[[ Records shown, beginning ]]

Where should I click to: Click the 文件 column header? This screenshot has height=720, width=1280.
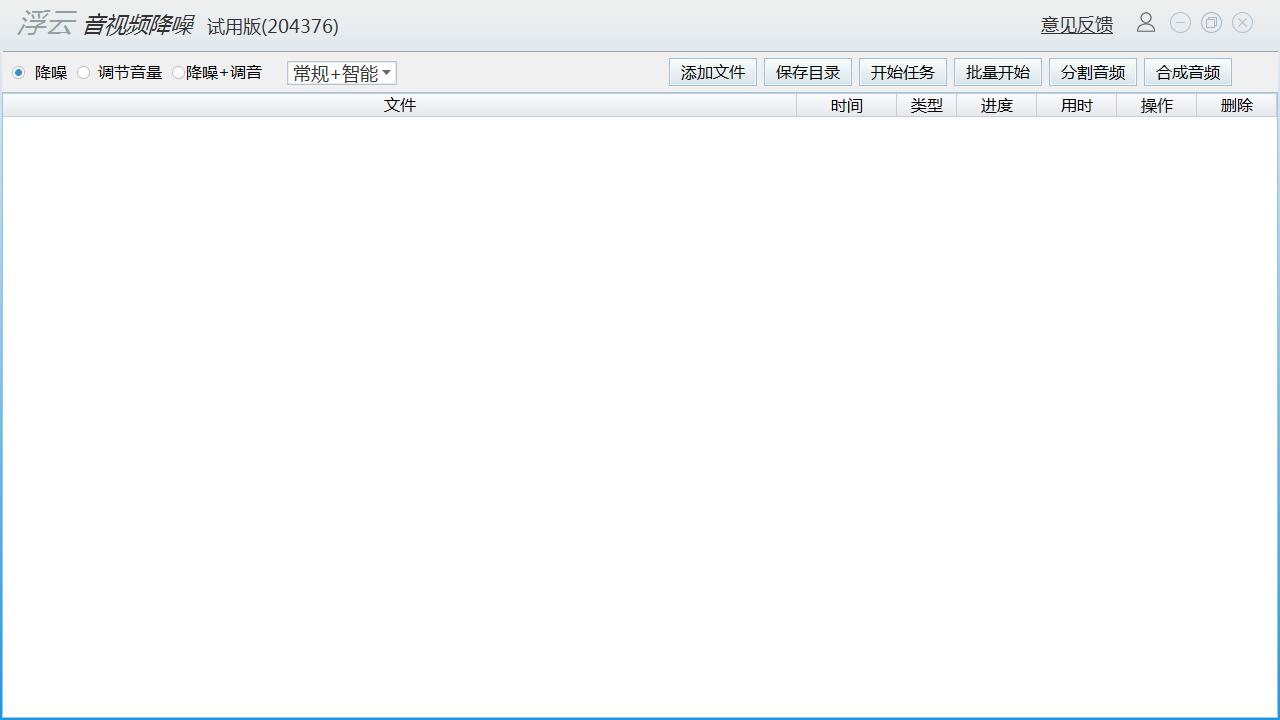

[[ Records shown, end ]]
[[ Records shown, beginning ]]

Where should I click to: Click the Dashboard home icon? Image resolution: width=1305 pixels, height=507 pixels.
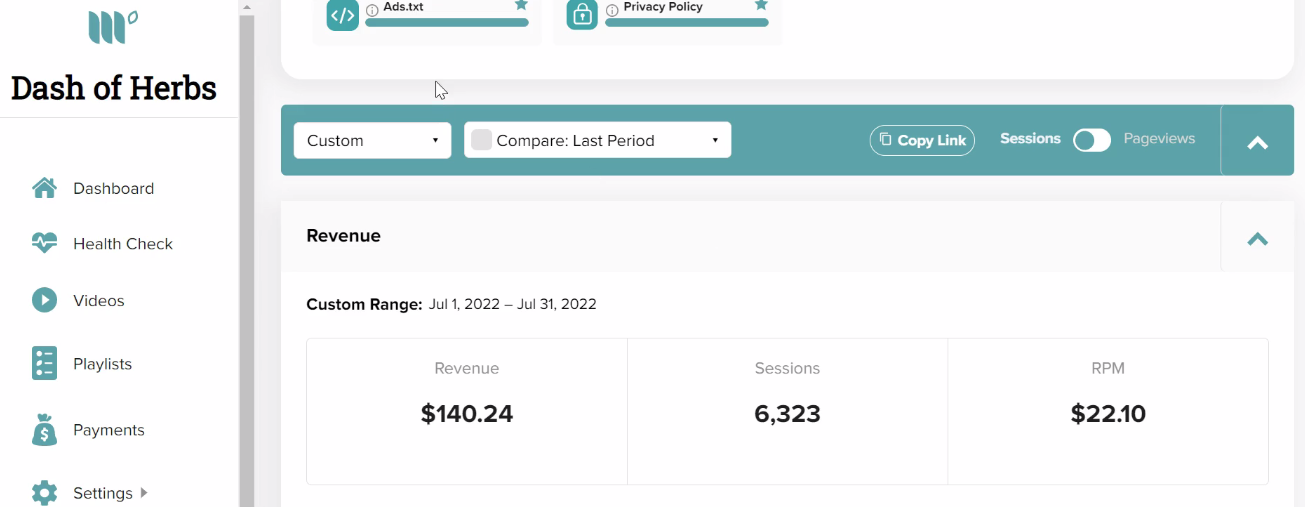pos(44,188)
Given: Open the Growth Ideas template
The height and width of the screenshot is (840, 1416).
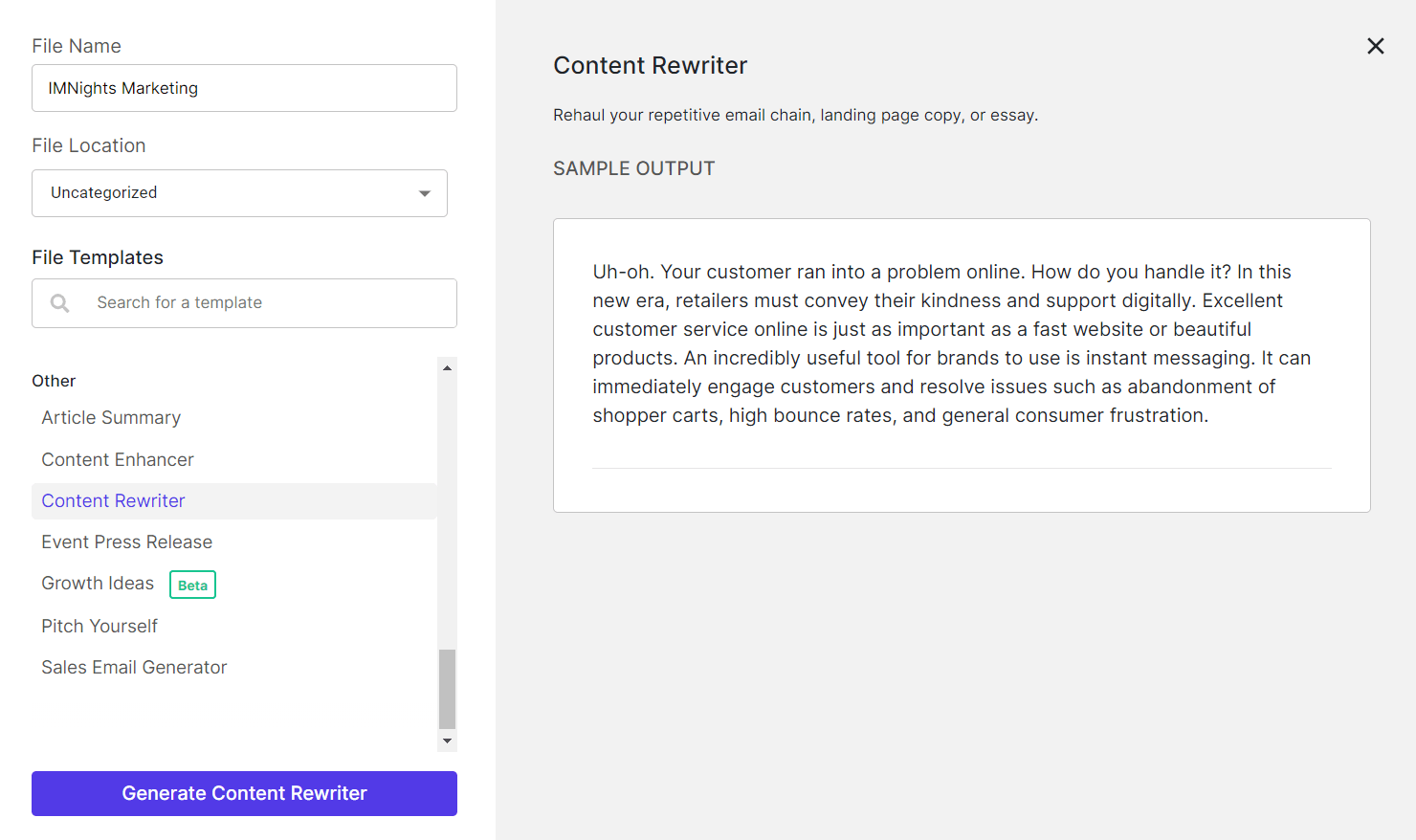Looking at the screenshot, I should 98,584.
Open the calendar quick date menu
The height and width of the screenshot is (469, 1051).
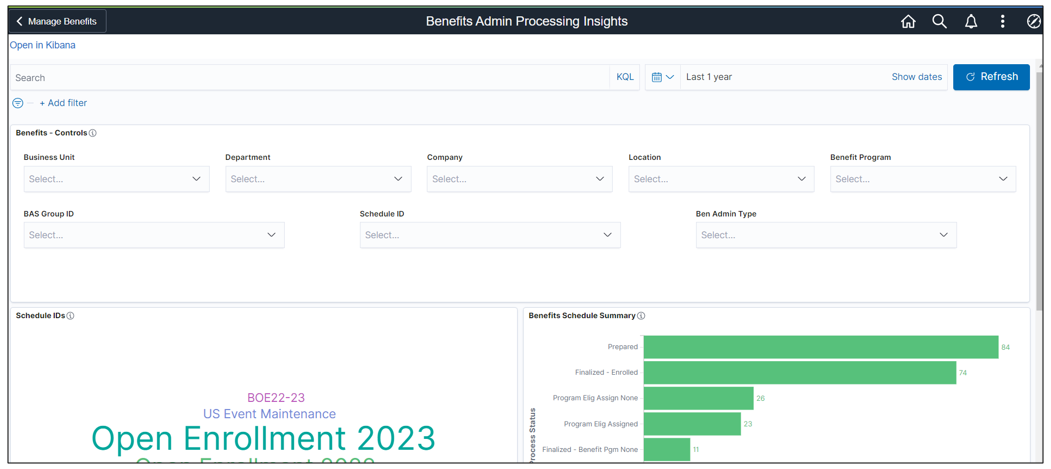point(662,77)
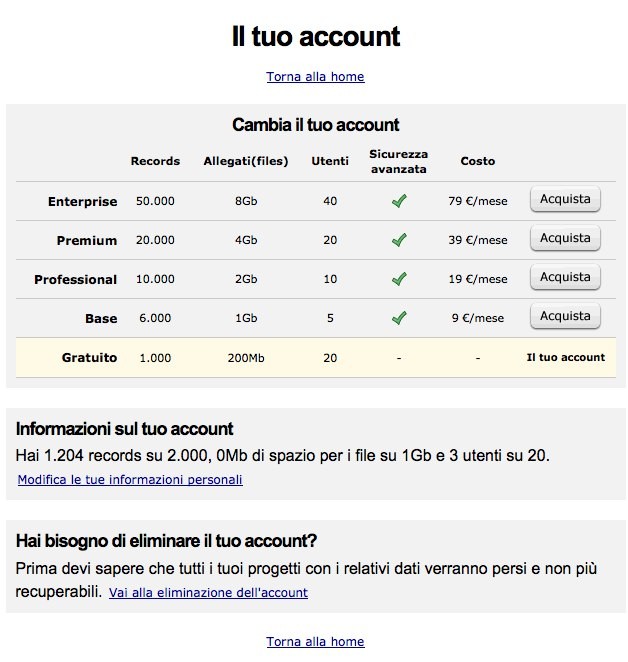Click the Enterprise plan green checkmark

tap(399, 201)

[[ Records shown, end ]]

## [Task instructions]
Go through the entries above and copy out every line that includes the word "Open".

## [Task response]
Given: Open the Growth Ideas template
Open the calendar quick date menu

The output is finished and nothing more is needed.